Cool and dark, deep and still, the river glided over its brown pebbles, and
scarcely a sunbeam reached it through the thick foliage of that leafy glen,
for overhead the trees entwined their branches like the arches of a vast
cathedral; and the coo of the cushat-dove, or the voice of the mavis alone
woke the echoing dingles. From gazing dreamily at the trout darting in the
calm depth of the summer pool, the sound of voices made Gordon raise his
head, and lo!
So full were they of themselves, and their own sweet conversation, that
they never perceived Halbert, who, motionless as an equestrian statue,
remained gazing at them with eyes that, like his heart, were full of fire. Fair
Lily wore a dress of light blue silk, that charmingly became her bright and
pure complexion; it had little white slashes, inlet at the shoulders; the wide
and hanging sleeves displayed her dimpled elbows, and the snowy
whiteness of her arms; she carried her hood in one hand, the other rested on
the arm of Kenneth; and her hair, which fell like a shower of gold upon her
neck and bosom, swept over his shoulder, when at times their heads were
bent together. The sunbeams, as they darted through the summer foliage,
gave an additional lustre to her hair and eyes; and, when she spoke or
smiled, her mouth, from time to time, revealed the whiteness of her close
and well set teeth.
The handsome youth who walked by her side seemed fully worthy of
this alluring girl, for his tall strong figure appeared to the utmost advantage
in a suit of green velvet, laced with Venetian gold; a black feather drooped
from his bonnet; he had a rapier in his belt and a falcon on his wrist.
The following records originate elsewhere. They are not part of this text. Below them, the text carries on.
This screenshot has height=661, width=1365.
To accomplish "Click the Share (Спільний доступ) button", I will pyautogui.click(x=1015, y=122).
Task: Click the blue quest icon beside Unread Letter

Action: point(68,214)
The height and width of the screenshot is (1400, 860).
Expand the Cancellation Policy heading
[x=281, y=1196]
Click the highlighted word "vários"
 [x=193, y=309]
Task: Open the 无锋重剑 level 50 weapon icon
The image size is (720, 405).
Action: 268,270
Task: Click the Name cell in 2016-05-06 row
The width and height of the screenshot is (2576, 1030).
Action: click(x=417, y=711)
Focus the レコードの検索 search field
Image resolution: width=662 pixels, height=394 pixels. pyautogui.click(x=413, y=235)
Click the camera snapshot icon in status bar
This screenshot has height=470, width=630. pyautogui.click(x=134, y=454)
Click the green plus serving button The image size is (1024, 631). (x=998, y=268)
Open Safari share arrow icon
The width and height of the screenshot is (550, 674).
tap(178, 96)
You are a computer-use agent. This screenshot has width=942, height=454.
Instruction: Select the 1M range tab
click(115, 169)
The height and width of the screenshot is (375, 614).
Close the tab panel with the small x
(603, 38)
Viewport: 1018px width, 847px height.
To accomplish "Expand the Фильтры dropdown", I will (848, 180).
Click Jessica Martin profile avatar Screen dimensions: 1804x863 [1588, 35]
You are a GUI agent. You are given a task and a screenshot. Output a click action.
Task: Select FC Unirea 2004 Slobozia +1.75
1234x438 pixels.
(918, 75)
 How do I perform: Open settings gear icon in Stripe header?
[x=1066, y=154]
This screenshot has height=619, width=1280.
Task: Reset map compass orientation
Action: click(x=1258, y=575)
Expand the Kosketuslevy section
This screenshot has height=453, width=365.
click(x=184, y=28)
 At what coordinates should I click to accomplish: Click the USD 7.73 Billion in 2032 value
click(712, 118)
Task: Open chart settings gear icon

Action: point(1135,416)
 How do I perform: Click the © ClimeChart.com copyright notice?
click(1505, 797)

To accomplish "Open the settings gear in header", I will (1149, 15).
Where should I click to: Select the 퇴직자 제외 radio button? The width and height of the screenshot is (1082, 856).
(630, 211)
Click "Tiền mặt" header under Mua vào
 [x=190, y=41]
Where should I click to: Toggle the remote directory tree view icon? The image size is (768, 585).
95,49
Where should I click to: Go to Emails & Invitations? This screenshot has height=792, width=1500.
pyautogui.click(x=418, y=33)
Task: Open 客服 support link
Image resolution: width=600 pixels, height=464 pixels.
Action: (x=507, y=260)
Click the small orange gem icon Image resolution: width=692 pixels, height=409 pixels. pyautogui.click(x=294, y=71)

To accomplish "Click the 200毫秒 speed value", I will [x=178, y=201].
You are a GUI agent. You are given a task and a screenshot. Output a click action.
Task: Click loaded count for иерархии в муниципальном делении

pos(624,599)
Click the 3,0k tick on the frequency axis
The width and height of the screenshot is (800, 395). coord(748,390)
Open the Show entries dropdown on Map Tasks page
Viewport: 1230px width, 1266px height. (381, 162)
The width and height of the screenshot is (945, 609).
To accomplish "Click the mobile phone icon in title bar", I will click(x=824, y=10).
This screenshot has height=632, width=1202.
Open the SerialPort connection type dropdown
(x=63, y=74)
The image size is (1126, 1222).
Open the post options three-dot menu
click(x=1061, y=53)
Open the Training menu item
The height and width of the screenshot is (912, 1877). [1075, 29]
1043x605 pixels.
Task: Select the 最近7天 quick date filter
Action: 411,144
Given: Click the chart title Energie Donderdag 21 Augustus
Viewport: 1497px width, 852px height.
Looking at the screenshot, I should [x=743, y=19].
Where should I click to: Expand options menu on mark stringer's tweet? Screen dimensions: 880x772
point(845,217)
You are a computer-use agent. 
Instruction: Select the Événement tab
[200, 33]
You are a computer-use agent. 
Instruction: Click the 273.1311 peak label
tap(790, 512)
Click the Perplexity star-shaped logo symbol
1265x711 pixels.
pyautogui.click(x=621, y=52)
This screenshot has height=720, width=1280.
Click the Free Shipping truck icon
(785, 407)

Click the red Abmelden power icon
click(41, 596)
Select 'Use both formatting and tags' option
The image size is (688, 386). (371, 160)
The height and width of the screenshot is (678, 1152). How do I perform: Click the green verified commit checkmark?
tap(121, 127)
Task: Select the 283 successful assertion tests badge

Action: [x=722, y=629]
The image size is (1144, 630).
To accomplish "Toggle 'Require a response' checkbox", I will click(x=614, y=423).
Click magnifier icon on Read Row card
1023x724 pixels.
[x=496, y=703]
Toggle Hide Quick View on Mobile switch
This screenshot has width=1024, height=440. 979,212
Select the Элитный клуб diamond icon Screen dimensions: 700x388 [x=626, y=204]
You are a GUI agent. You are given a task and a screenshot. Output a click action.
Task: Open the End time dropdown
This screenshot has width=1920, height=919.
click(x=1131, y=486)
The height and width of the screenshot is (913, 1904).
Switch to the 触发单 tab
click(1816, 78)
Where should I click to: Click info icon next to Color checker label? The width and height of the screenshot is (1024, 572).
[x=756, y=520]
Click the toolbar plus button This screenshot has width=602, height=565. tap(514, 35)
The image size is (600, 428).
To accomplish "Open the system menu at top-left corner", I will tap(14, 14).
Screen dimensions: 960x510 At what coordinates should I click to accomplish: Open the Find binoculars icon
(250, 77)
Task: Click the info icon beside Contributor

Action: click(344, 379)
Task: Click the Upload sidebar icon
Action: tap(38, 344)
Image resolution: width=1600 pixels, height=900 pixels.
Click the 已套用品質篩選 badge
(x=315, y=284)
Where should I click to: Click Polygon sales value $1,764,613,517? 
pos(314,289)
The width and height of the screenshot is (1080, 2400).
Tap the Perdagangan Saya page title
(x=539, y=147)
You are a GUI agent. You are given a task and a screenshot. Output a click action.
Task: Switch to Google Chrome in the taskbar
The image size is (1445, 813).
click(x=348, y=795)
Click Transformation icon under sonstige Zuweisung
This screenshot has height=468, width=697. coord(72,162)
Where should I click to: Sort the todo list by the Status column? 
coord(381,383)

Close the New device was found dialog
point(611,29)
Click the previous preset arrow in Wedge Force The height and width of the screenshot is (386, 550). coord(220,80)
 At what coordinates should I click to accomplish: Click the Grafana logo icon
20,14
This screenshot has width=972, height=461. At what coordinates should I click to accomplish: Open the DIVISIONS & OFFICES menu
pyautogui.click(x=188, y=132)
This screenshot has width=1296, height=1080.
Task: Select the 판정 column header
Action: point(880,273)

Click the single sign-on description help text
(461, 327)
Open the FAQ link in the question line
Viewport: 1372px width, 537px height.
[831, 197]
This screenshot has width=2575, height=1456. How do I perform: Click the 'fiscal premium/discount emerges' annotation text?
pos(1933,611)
Another sat on the hand of Lily, and the lovers were laughing merrily as
they flirted their birds, making them peck at each other, scream, and flap
their wings; for an old chronicler tells us, that at the Scottish court he was
considered the most finished gallant who could make his falcon play most
tricks with the falcon of a lady.
Their thoughts were wholly of that nearer and dearer relationship which
they were soon to bear unto each other; and as Lily bent her pure white
brow towards Kenneth's sunburnt cheek, she said more than once—
"Oh, cousin Kenneth! are we not the happiest beings in the world?"
These were as molten lead to the heart of the unhappy Gordon; and when
he saw Lily smiling with joyous confidence as her favoured lover painted
many a vision of happiness to come, he felt that with all his love—a love
the stronger by its very hopelessness—he could have cursed her.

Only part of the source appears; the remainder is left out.